- **What needs to be done**
Copy the records below line for line, with no changes of any kind.

- **Dataset entries**
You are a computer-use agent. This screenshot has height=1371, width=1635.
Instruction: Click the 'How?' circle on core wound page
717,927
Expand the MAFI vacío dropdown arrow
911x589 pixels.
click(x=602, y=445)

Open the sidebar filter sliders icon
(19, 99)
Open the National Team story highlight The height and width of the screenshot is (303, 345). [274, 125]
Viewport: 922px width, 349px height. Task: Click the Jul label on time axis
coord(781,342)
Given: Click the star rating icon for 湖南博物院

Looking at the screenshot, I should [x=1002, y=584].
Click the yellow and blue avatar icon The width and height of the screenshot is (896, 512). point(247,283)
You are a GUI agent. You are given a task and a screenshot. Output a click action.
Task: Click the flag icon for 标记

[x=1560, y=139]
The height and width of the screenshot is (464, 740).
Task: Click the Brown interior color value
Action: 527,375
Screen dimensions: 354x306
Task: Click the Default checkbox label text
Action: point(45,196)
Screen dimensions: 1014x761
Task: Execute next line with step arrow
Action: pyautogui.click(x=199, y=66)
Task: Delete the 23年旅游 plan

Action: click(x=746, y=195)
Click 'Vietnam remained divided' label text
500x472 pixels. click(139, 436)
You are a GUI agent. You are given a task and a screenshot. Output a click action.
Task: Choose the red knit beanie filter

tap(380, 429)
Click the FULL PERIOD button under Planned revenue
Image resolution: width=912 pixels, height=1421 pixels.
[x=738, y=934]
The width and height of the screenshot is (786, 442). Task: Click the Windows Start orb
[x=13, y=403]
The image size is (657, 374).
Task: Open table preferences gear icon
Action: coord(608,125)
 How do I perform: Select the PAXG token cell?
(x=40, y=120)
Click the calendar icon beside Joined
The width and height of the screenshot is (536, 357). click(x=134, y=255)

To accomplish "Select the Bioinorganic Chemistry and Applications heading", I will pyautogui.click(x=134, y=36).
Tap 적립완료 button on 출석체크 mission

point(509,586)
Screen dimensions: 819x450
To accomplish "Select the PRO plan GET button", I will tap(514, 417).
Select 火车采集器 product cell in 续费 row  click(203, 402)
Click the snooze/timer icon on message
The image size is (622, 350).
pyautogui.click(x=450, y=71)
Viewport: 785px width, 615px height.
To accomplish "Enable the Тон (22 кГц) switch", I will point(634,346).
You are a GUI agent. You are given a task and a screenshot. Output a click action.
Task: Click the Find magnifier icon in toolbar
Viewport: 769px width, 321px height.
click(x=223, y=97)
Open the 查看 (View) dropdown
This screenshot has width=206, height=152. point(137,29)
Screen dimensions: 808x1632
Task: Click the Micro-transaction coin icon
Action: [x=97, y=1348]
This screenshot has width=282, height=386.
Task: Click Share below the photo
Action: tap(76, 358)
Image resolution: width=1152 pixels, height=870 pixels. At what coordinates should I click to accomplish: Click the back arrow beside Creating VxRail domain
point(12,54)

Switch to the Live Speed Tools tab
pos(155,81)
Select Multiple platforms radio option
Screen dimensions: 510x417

- **Written reply**
You are a computer-use agent. This screenshot has height=1371, width=1635.
Instruction: Click the 'How?' circle on core wound page
717,927
Expand the MAFI vacío dropdown arrow
911x589 pixels.
click(x=602, y=445)

Open the sidebar filter sliders icon
(19, 99)
Open the National Team story highlight The height and width of the screenshot is (303, 345). [274, 125]
Viewport: 922px width, 349px height. Task: Click the Jul label on time axis
coord(781,342)
Given: Click the star rating icon for 湖南博物院

Looking at the screenshot, I should [x=1002, y=584].
Click the yellow and blue avatar icon The width and height of the screenshot is (896, 512). point(247,283)
You are a GUI agent. You are given a task and a screenshot. Output a click action.
Task: Click the flag icon for 标记

[x=1560, y=139]
The height and width of the screenshot is (464, 740).
Task: Click the Brown interior color value
Action: 527,375
Screen dimensions: 354x306
Task: Click the Default checkbox label text
Action: point(45,196)
Screen dimensions: 1014x761
Task: Execute next line with step arrow
Action: pyautogui.click(x=199, y=66)
Task: Delete the 23年旅游 plan

Action: click(x=746, y=195)
Click 'Vietnam remained divided' label text
500x472 pixels. click(139, 436)
You are a GUI agent. You are given a task and a screenshot. Output a click action.
Task: Choose the red knit beanie filter

tap(380, 429)
Click the FULL PERIOD button under Planned revenue
Image resolution: width=912 pixels, height=1421 pixels.
[x=738, y=934]
The width and height of the screenshot is (786, 442). Task: Click the Windows Start orb
[x=13, y=403]
The image size is (657, 374).
Task: Open table preferences gear icon
Action: coord(608,125)
 How do I perform: Select the PAXG token cell?
(x=40, y=120)
Click the calendar icon beside Joined
The width and height of the screenshot is (536, 357). click(x=134, y=255)

To accomplish "Select the Bioinorganic Chemistry and Applications heading", I will pyautogui.click(x=134, y=36).
Tap 적립완료 button on 출석체크 mission

point(509,586)
Screen dimensions: 819x450
To accomplish "Select the PRO plan GET button", I will tap(514, 417).
Select 火车采集器 product cell in 续费 row  click(203, 402)
Click the snooze/timer icon on message
The image size is (622, 350).
pyautogui.click(x=450, y=71)
Viewport: 785px width, 615px height.
To accomplish "Enable the Тон (22 кГц) switch", I will point(634,346).
You are a GUI agent. You are given a task and a screenshot. Output a click action.
Task: Click the Find magnifier icon in toolbar
Viewport: 769px width, 321px height.
click(x=223, y=97)
Open the 查看 (View) dropdown
This screenshot has width=206, height=152. point(137,29)
Screen dimensions: 808x1632
Task: Click the Micro-transaction coin icon
Action: [x=97, y=1348]
This screenshot has width=282, height=386.
Task: Click Share below the photo
Action: tap(76, 358)
Image resolution: width=1152 pixels, height=870 pixels. At what coordinates should I click to accomplish: Click the back arrow beside Creating VxRail domain
point(12,54)

Switch to the Live Speed Tools tab
pos(155,81)
Select Multiple platforms radio option
Screen dimensions: 510x417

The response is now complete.